The full exchange shows that I encouraged a young man to apply for an internship but did not reveal my official position and did not in any way guarantee him that he would be chosen. At the mayor's office, there is a review procedure for all these unpaid internships, and I did not interfere in that process.

In an earlier story, the Spokesman-Review stated as a fact that I had offered jobs to another young man. However, if you read the transcripts of his interview, he is emphatic that no job was offered but only that he was encouraged to apply. It also said that I had met this young man online. The fact is I've known him for several years and had worked with him in another job, so I knew his experience.

This type of distortion is far from isolated. First, the newspaper wondered why police records from 20 years ago had been destroyed and implied that I would be named in those reports if they were still around. Then, when the reports turned up after a search and showed no mention of me, the newspaper wondered why they turned up suddenly.

When I was accused of visiting one of my accusers at the local jail, the newspaper doubted that the logs kept were accurate. When the Spokesman reported a decade's old hearsay statement that I had taken Morning Star boys on outings, the Boys Ranch responded emphatically that their own logs and records confirmed I hadn't. The truth is, I can't go into the Spokesman-Review building without signing in before a security guard. Why do they think that entrance into a jail or checkout at a juvenile residential facility is any less secure?

I wish I could write that there is not a shred of truth to the things that have been written about me in the Spokesman-Review. The problem is, there is a shred of truth, and the Spokesman-Review has shredded it into a hundred small pieces and rearranged it to fit their agenda and theories.

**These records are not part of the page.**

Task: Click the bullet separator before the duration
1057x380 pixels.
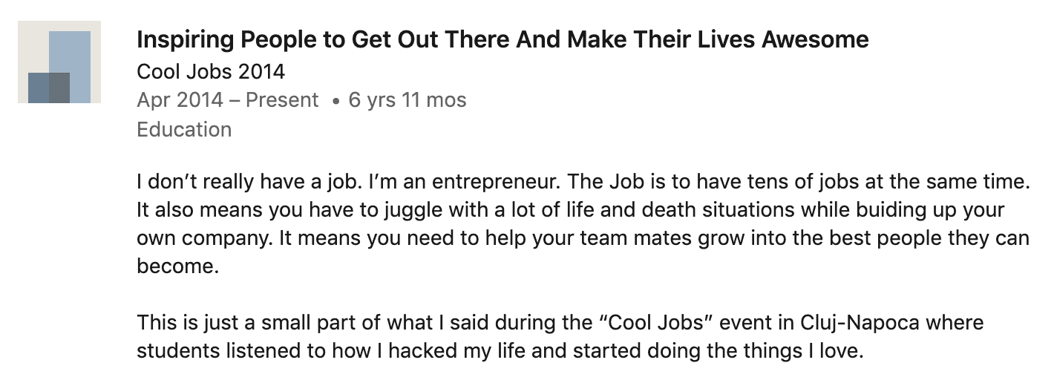Action: [336, 100]
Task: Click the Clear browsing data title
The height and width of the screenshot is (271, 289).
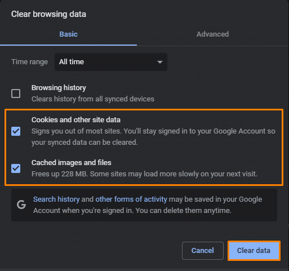Action: tap(48, 14)
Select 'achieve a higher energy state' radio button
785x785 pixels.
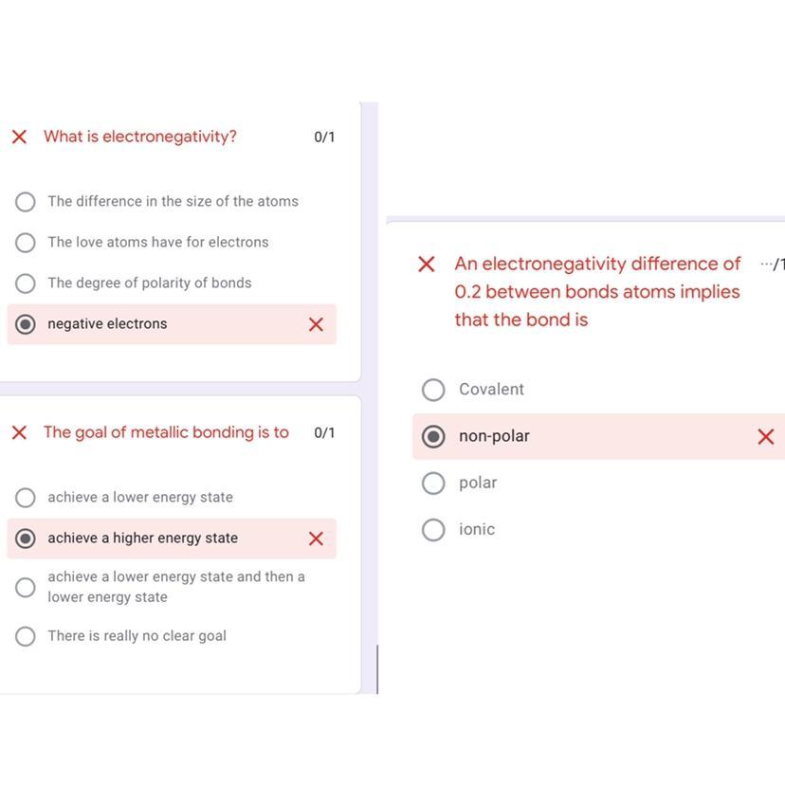(26, 539)
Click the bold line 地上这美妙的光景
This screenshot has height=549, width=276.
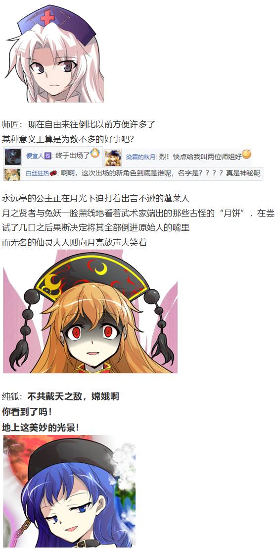click(x=41, y=427)
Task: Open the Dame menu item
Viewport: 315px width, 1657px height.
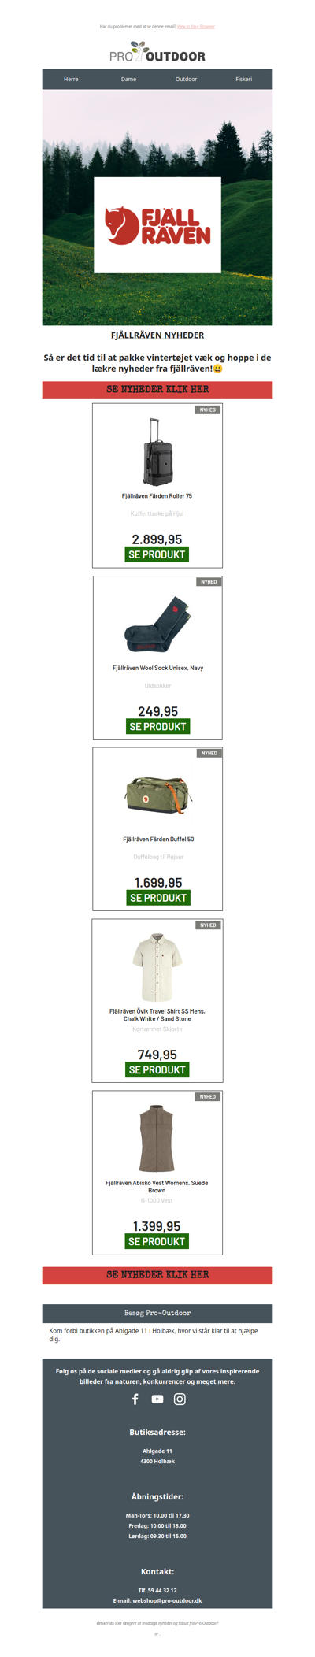Action: click(x=128, y=79)
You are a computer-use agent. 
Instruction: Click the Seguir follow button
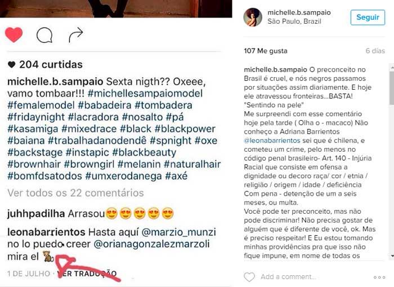(368, 17)
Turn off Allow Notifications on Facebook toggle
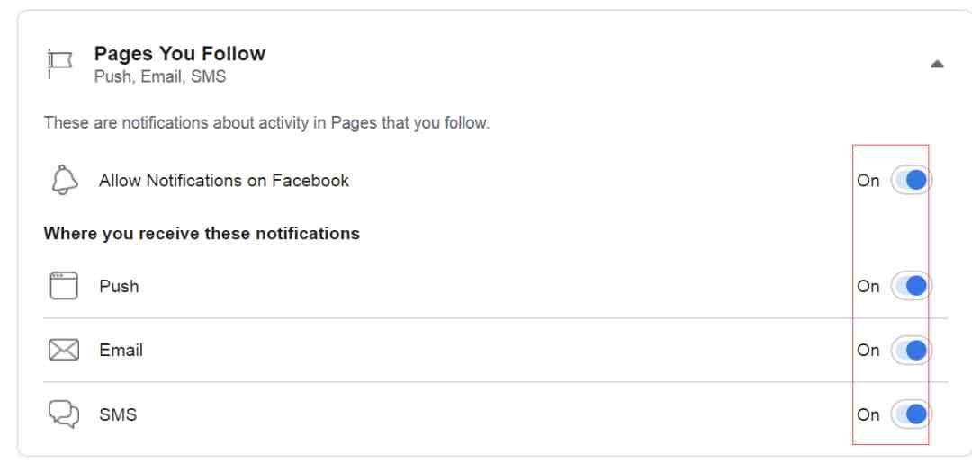 (911, 180)
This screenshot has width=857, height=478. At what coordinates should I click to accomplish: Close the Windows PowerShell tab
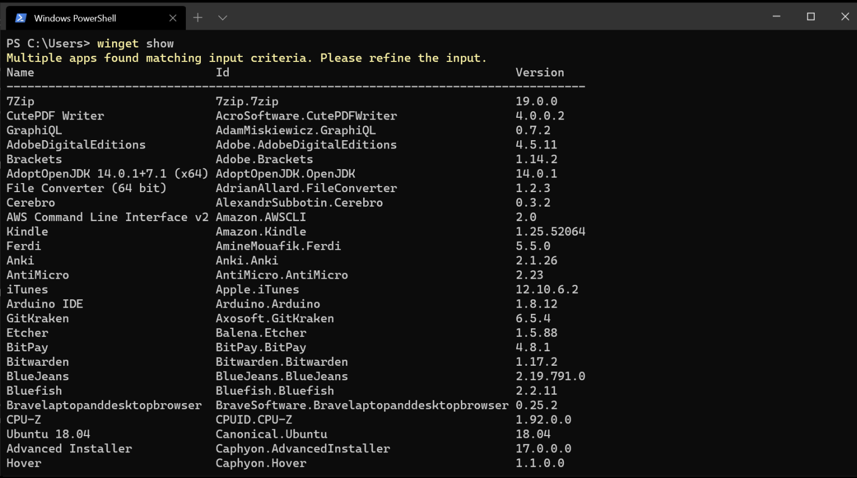click(173, 17)
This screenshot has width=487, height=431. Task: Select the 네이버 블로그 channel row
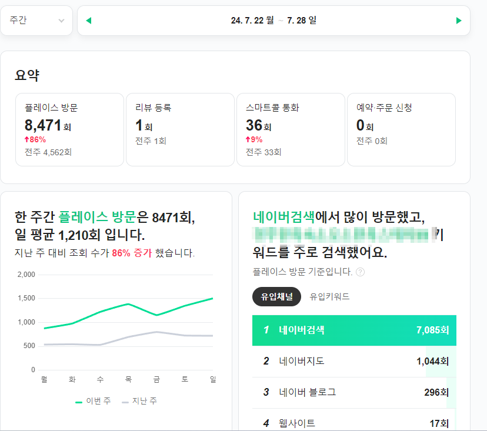[x=355, y=393]
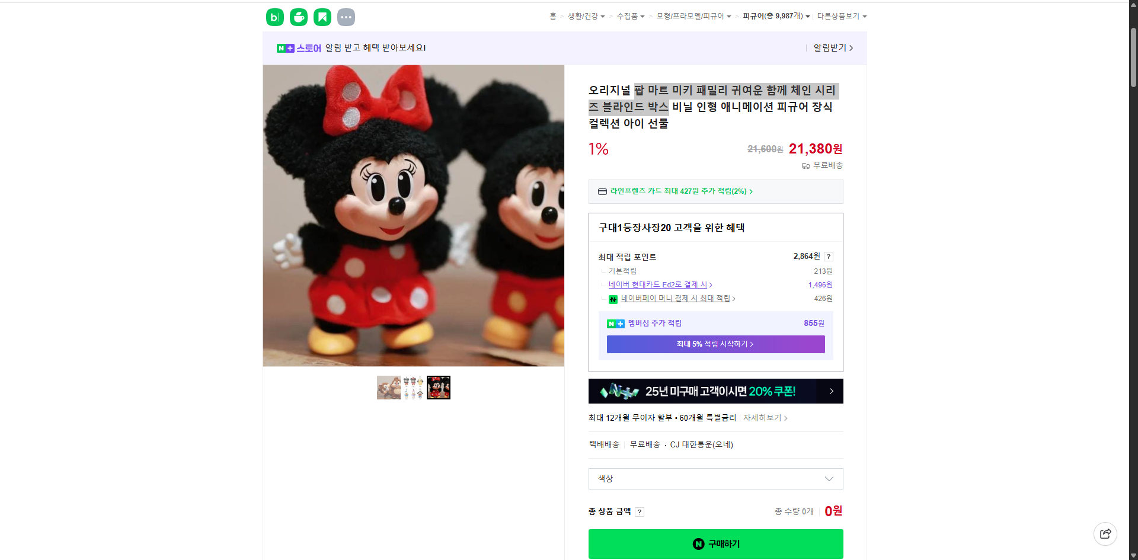Click the card icon beside 라인프렌즈 카드 적립
The height and width of the screenshot is (560, 1138).
coord(601,191)
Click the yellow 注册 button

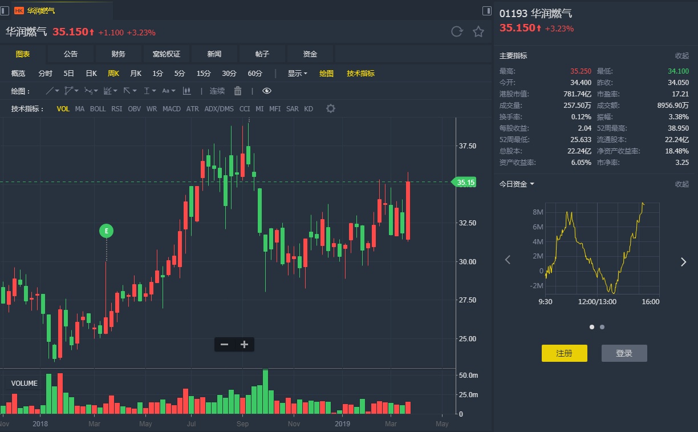click(x=564, y=353)
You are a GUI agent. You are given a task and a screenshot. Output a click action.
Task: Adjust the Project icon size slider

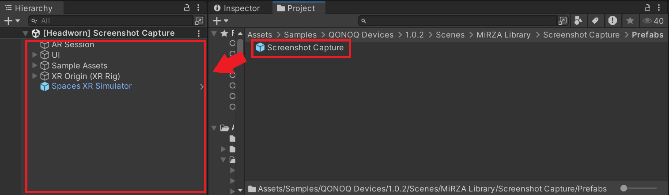624,188
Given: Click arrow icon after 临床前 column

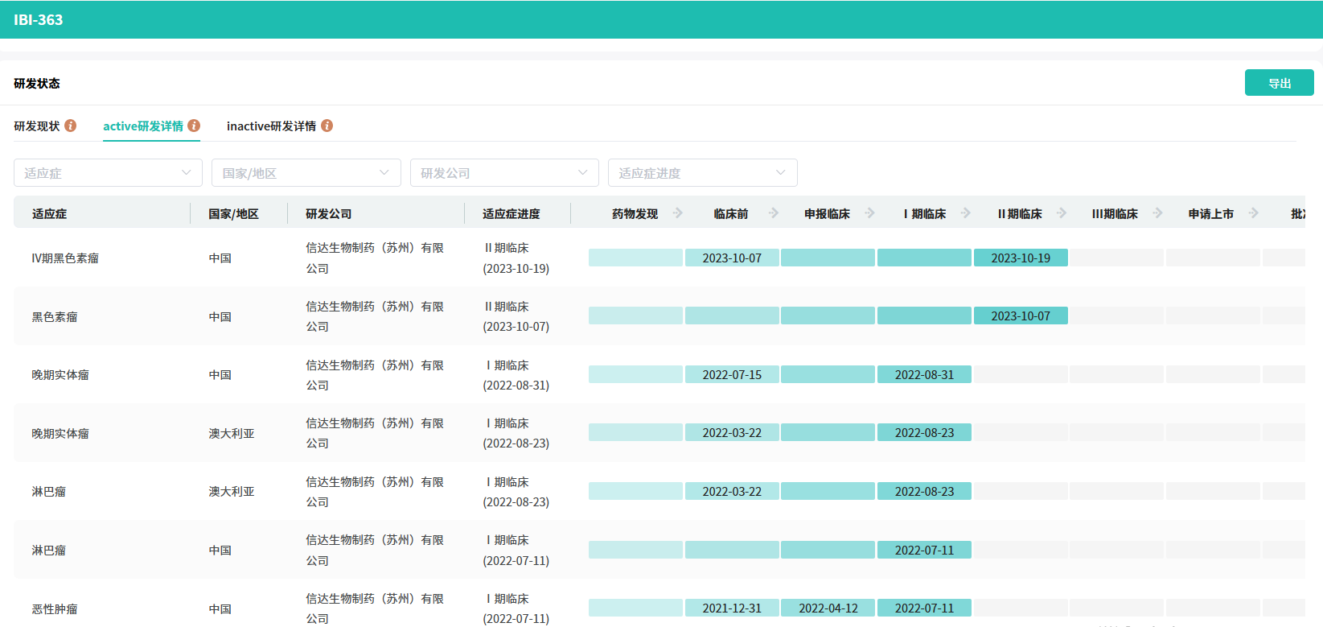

Yes, I exercised poor judgment and made mistakes in my personal life -- but nothing illegal and nothing unethical. Chatting online about sex with a person I believed to be 18 years old was wrong. Although it was a private conversation conducted on my personal computer in my home, I'm ashamed of it and embarrassed by it. I have apologized to the community and have sought forgiveness for my actions.

As I said, I'm embarrassed and ashamed, but my personal mistake need not be a public crusade to drive me from office and to stop the good work being done at City Hall. It also doesn't mean that I have to sit silently by while the facts are distorted.

My lawyers are confident that after an appeal to the Supreme Court, we will have a more accurate ballot statement to put before the voters for a fair recall election.